→ Consigne
Recopiez les enregistrements ci-dessous en remplaçant "computer-use agent" par "computer-use assistant", sans rien modifier d'autre. Omettez les images dans votre réponse.

→ Documents sources
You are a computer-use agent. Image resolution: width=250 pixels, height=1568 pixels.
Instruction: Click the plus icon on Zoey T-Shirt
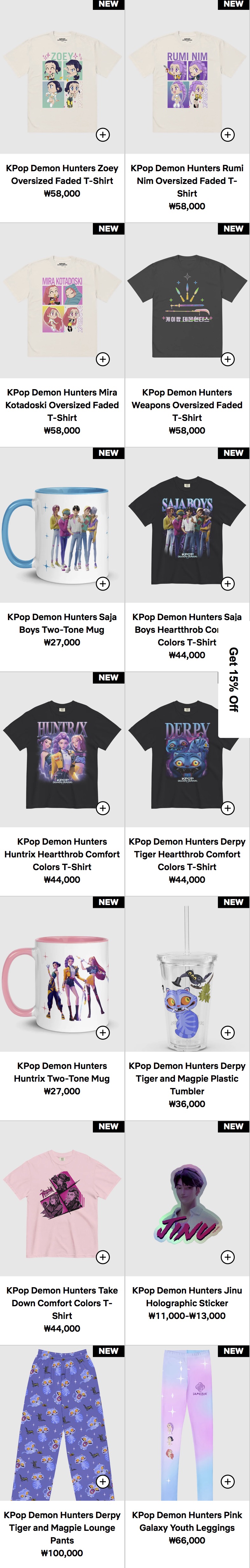coord(103,134)
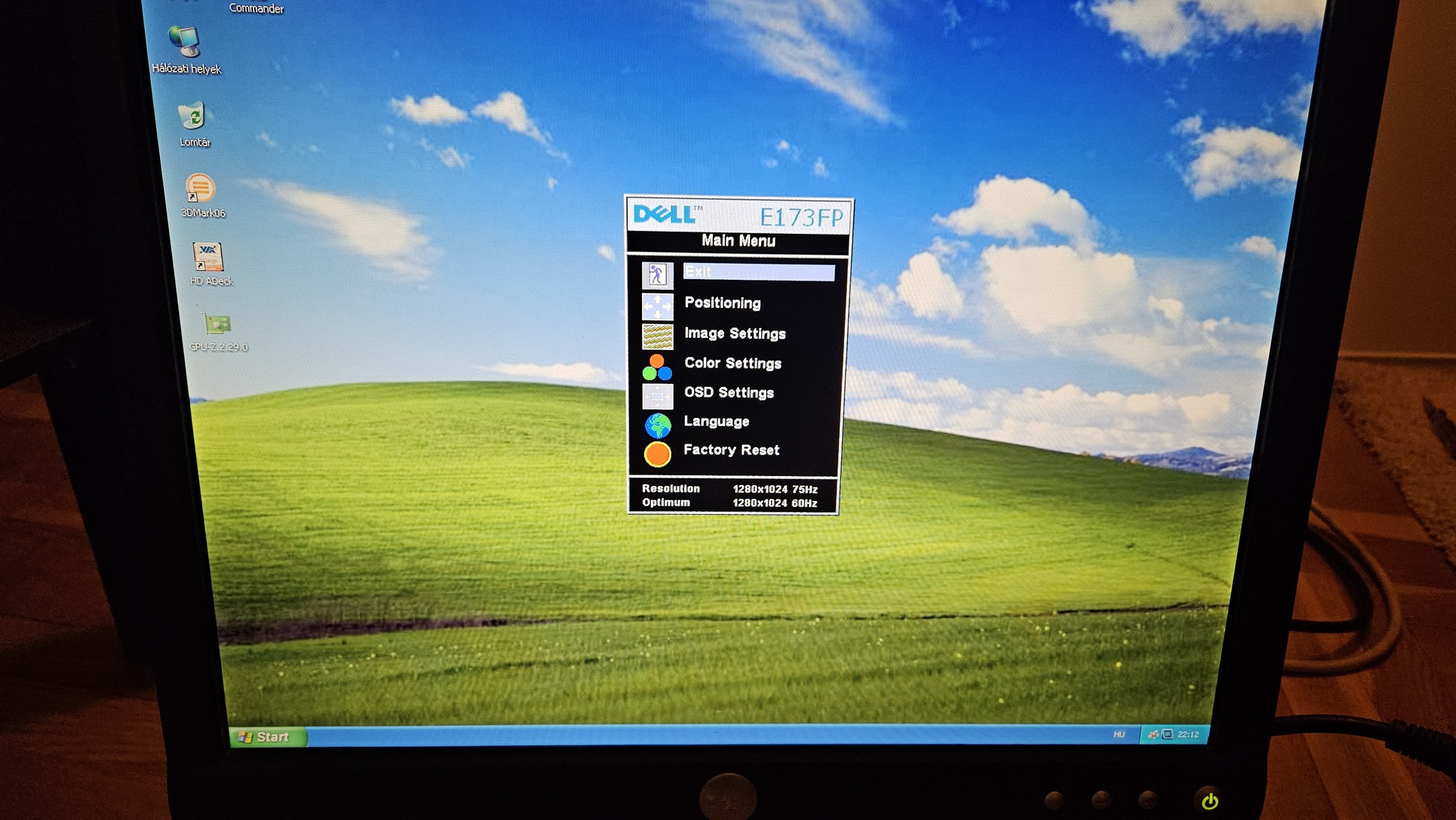Select Positioning in the Main Menu
Image resolution: width=1456 pixels, height=820 pixels.
(722, 303)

→ Réponse attendue
You are a computer-use assistant. Image resolution: width=250 pixels, height=1568 pixels.
Instruction: Click the plus icon on Zoey T-Shirt
coord(103,134)
Select Positioning in the Main Menu
Image resolution: width=1456 pixels, height=820 pixels.
(722, 303)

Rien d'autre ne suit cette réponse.